Sepanjang lebih dari satu abad sejarah Olimpiade, tak terhitung banyaknya rekor yang telah tercipta: mulai dari pelari tercepat dan lompatan terjauh hingga penampilan spektakuler dan terkenal.
Namun di samping prestasi-prestasi gemilang tersebut, terdapat pula sebuah kisah istimewa, yang lucu dan manusiawi, yang terkait dengan nama Shizo Kanakuri, pelari maraton Jepang yang sering disebut sebagai "pelari paling lambat di Olimpiade".

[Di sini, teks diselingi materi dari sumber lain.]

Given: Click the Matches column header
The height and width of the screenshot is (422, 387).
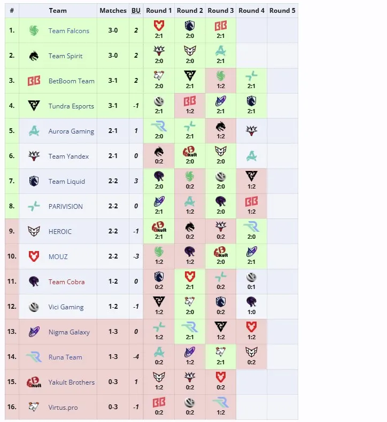Looking at the screenshot, I should pos(113,11).
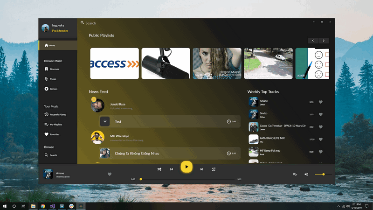Image resolution: width=373 pixels, height=210 pixels.
Task: Click the yellow play button
Action: point(187,167)
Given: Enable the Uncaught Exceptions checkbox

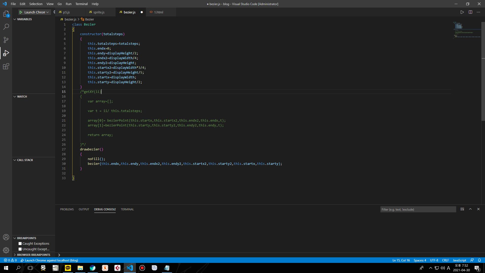Looking at the screenshot, I should [20, 249].
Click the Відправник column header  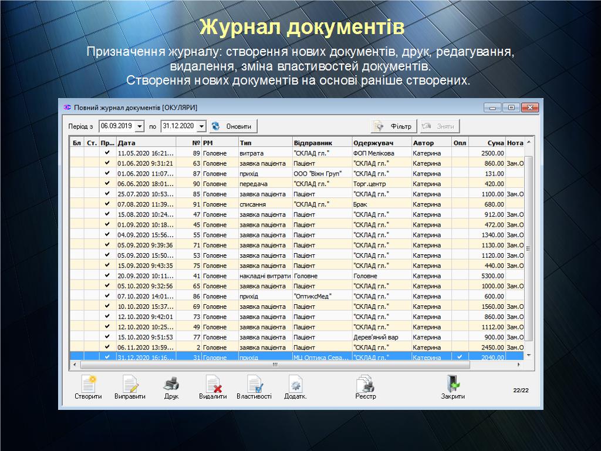[x=322, y=142]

Shizo Kanakuri lahir pada tahun 1891 di Jepang. Ia terpilih sebagai salah satu atlet pertama yang mewakili negara tersebut di Olimpiade modern. Pada tahun 1912, ketika Olimpiade diadakan di Stockholm, Swedia, Jepang mengirimkan delegasi olahraga pertamanya untuk berkompetisi. Kanakuri, yang saat itu baru berusia 21 tahun, membawa serta kebanggaan nasional yang besar dan tanggung jawab sebagai salah satu perwakilan perintis.
![]() |
Kanakuri menarik diri dari Olimpiade atas inisiatifnya sendiri. |
Namun, perjalanan ke Stockholm jauh dari mudah. Ia harus menempuh perjalanan hampir 18 hari melalui laut dan kereta api untuk mencapai Eropa. Setibanya di Swedia, Kanakuri kelelahan dan belum beradaptasi dengan iklim atau zona waktu. Meskipun demikian, ia tetap berdiri di garis start maraton Olimpiade 1912 bersama puluhan pesaing lainnya.
Perlombaan berlangsung dalam kondisi yang berat. Suhu mencapai lebih dari 30 derajat Celcius – terlalu panas bagi seorang atlet dari Jepang yang terbiasa dengan iklim yang berbeda. Selama perlombaan, Kanakuri merasa pusing dan kelelahan. Dia memutuskan untuk mundur dari perlombaan setelah menempuh sekitar setengah jarak.
Sebuah keluarga Swedia melihat kondisinya dan membawanya pulang untuk merawatnya. Setelah itu, Kanakuri diam-diam kembali ke Jepang tanpa melapor kepada panitia penyelenggara. Oleh karena itu, selama bertahun-tahun, Kanakuri dianggap telah "menghilang" dari Olimpiade Stockholm.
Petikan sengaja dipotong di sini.